Extrait du document
Les pasteurs appartenant à d’autres communautés ne pourront accéder à des pâturages lignagers qu’en vertu d’une convention locale pastorale, conformément aux usages locaux en vigueur. L’accès accordé à une communauté comporte de plein droit un droit de réciprocité.
Les pâturages lignagers peuvent faire l’objet de locations et prêts à des pasteurs membres d’autres lignages ou communautés dans les conditions prévues par les usages locaux. L’État et les collectivités territoriales décentralisées encouragent par toutes mesures appropriées la formalisation des prêts et locations de pâturage et garantissent le respect de ces conventions.
Article 31 : Le représentant du lignage est légalement investi des droits reconnus au lignage sur les pâturages lignagers. Il agit au nom du lignage et pour son compte. Il peut autoriser d’autres personnes à occuper et exploiter temporairement les terres du lignage. Il est habilité à ester en justice pour défendre les droits pastoraux du lignage.
De manière générale, le représentant du lignage peut accomplir tous actes d’administration au nom et pour le compte du lignage. Il peut notamment demander la délivrance, au nom du lignage, d’un titre collectif attestant des droits du lignage sur ses pâturages.
Aucun membre du lignage, quel que soit son statut, ne peut accomplir seul des actes de disposition des pâturages lignagers. Tout acte de cession d’une portion de pâturage lignager nécessite l’accord préalable des membres du lignage. Cet accord est constaté par un procès-verbal obligatoirement annexé à l’acte de cession.
La cession irrégulière d’une portion de pâturage est nulle et de nul effet.
Chapitre 4 – Régime des pâturages communautaires
Article 32 : Les communautés locales de base exercent des droits communs d’usage et de jouissance sur les pâturages communautaires reconnus comme constituant les espaces traditionnels de ces communautés.

Données
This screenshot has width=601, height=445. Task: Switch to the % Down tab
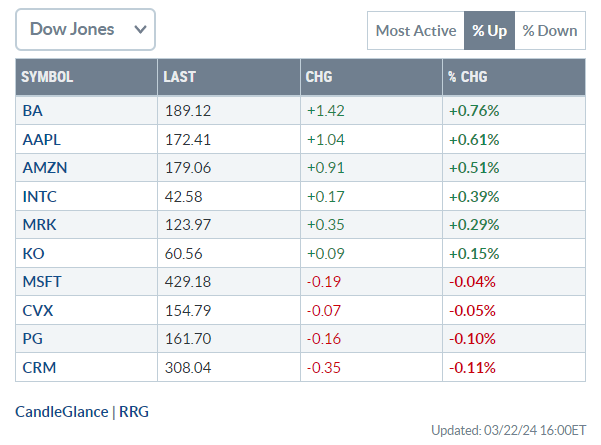[550, 31]
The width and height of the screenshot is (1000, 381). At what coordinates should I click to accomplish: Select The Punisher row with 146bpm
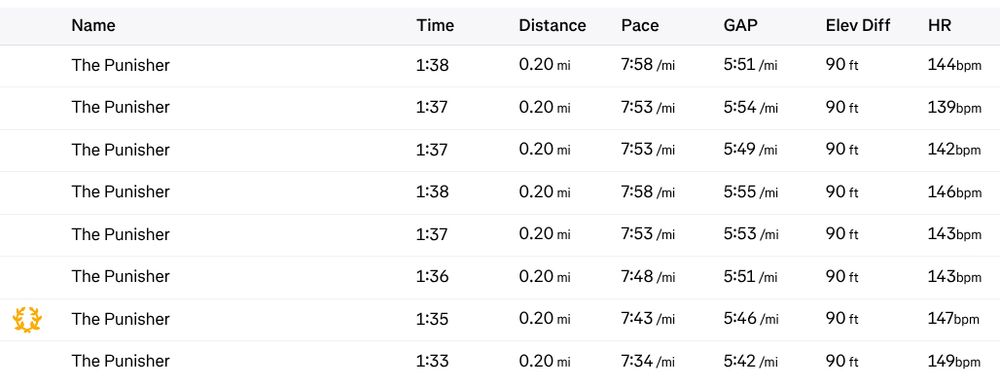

Consigne
Recopiez mot pour mot, du début à la fin, l'extrait sur le régime des pâturages.

Réponse attendue
Les pasteurs appartenant à d’autres communautés ne pourront accéder à des pâturages lignagers qu’en vertu d’une convention locale pastorale, conformément aux usages locaux en vigueur. L’accès accordé à une communauté comporte de plein droit un droit de réciprocité.
Les pâturages lignagers peuvent faire l’objet de locations et prêts à des pasteurs membres d’autres lignages ou communautés dans les conditions prévues par les usages locaux. L’État et les collectivités territoriales décentralisées encouragent par toutes mesures appropriées la formalisation des prêts et locations de pâturage et garantissent le respect de ces conventions.
Article 31 : Le représentant du lignage est légalement investi des droits reconnus au lignage sur les pâturages lignagers. Il agit au nom du lignage et pour son compte. Il peut autoriser d’autres personnes à occuper et exploiter temporairement les terres du lignage. Il est habilité à ester en justice pour défendre les droits pastoraux du lignage.
De manière générale, le représentant du lignage peut accomplir tous actes d’administration au nom et pour le compte du lignage. Il peut notamment demander la délivrance, au nom du lignage, d’un titre collectif attestant des droits du lignage sur ses pâturages.
Aucun membre du lignage, quel que soit son statut, ne peut accomplir seul des actes de disposition des pâturages lignagers. Tout acte de cession d’une portion de pâturage lignager nécessite l’accord préalable des membres du lignage. Cet accord est constaté par un procès-verbal obligatoirement annexé à l’acte de cession.
La cession irrégulière d’une portion de pâturage est nulle et de nul effet.
Chapitre 4 – Régime des pâturages communautaires
Article 32 : Les communautés locales de base exercent des droits communs d’usage et de jouissance sur les pâturages communautaires reconnus comme constituant les espaces traditionnels de ces communautés.